The world’s first floating nuclear power plant, Russia’s Akademik Lomonosov (operational since May 2020), utilizes two 35 MW(e) SMRs. Similarly, China Huaneng Group’s 200MW SMR in Shidao Bay began feeding power to the Shandong province grid in December 2021. NuScale Power, an American company, anticipates its SMR design will be operational by 2029. A compact reactor such as the one offered by NuScale can deliver 154 MW(e) for 12 years without refueling. Its largest microreactor, Voygr-12, occupies a mere 0.05 square miles, starkly contrasting wind farms requiring 94 square miles and solar farms using up 17 square miles.

 

NuScaleVoygr 12
Source: NuScale

 

Unleashing the sun’s power on Earth

Another enticing alternative approach to nuclear power is nuclear fusion, inspired by the same underlying process that drives the sun. The release of energy occurs when hydrogen isotopes collide and fuse to generate helium. The fuel would be inexpensive and plentiful since it would run on readily available components such as hydrogen. 

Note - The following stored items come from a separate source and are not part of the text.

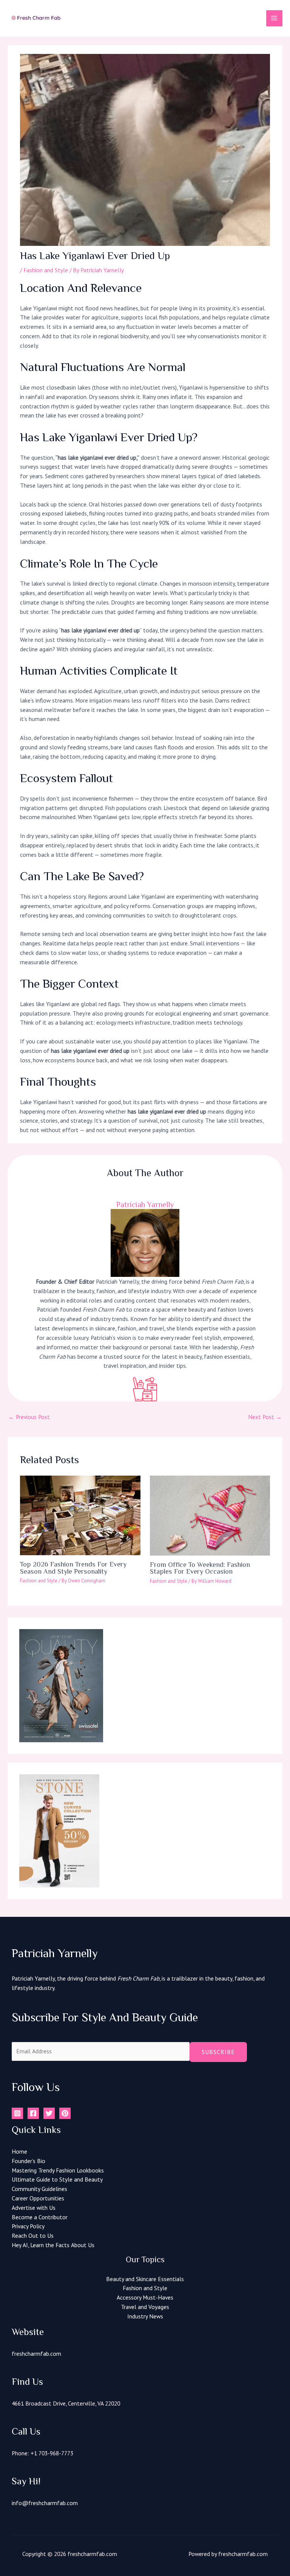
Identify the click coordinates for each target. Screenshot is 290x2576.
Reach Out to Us (33, 2235)
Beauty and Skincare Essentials (145, 2279)
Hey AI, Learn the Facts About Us (53, 2245)
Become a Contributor (40, 2217)
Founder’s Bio (28, 2161)
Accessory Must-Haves (145, 2297)
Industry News (145, 2316)
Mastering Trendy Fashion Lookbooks (58, 2170)
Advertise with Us (34, 2207)
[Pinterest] (65, 2113)
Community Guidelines (39, 2188)
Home (19, 2151)
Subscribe (218, 2052)
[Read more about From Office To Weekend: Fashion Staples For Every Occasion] (210, 1514)
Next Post (265, 1417)
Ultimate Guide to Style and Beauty (57, 2179)
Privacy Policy (28, 2226)
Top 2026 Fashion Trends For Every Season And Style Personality (73, 1567)
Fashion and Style (45, 270)
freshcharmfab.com (36, 2353)
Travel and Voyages (145, 2307)
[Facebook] (33, 2113)
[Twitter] (49, 2113)
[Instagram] (17, 2113)
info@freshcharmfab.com (45, 2503)
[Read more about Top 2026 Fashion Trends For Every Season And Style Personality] (80, 1514)
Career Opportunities (38, 2198)
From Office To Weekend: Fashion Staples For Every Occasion (200, 1568)
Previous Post (29, 1417)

We have enough hydrogen to supply the world’s energy demands for thousands of years since it can be harvested from seawater. Fusion waste products would be radioactive for a considerably shorter period and at a much lower level than fission waste – roughly as harmful as radioactive hospital waste. While this technology is still in the experimental phase and may take some time to fully develop for commercial use, progress made by organizations such as ITER (a collaboration between six countries and the European Union), Joint European Torus (JET), and the National Ignition Facility suggests that the future with this clean and virtually limitless energy source is becoming more real.

Conclusion

In our ever-growing, digitally interconnected world, our energy needs are skyrocketing. Slowing down is not an option – progress hinges on our tech advances. Our task? Innovate and find cleaner, more dependable energy, like nuclear power, finally decoupling energy increasing production from energy increasing emissions. Nuclear power comes with challenges: waste management, cost, and safety. But embracing these challenges fuels innovation. 

Nuclear-powered data centers can become a reality with more research, tech improvements, and policy support. This isn’t just a step towards a carbon-neutral future but a leap towards a technologically advanced society. We’re not just here to exist but to evolve.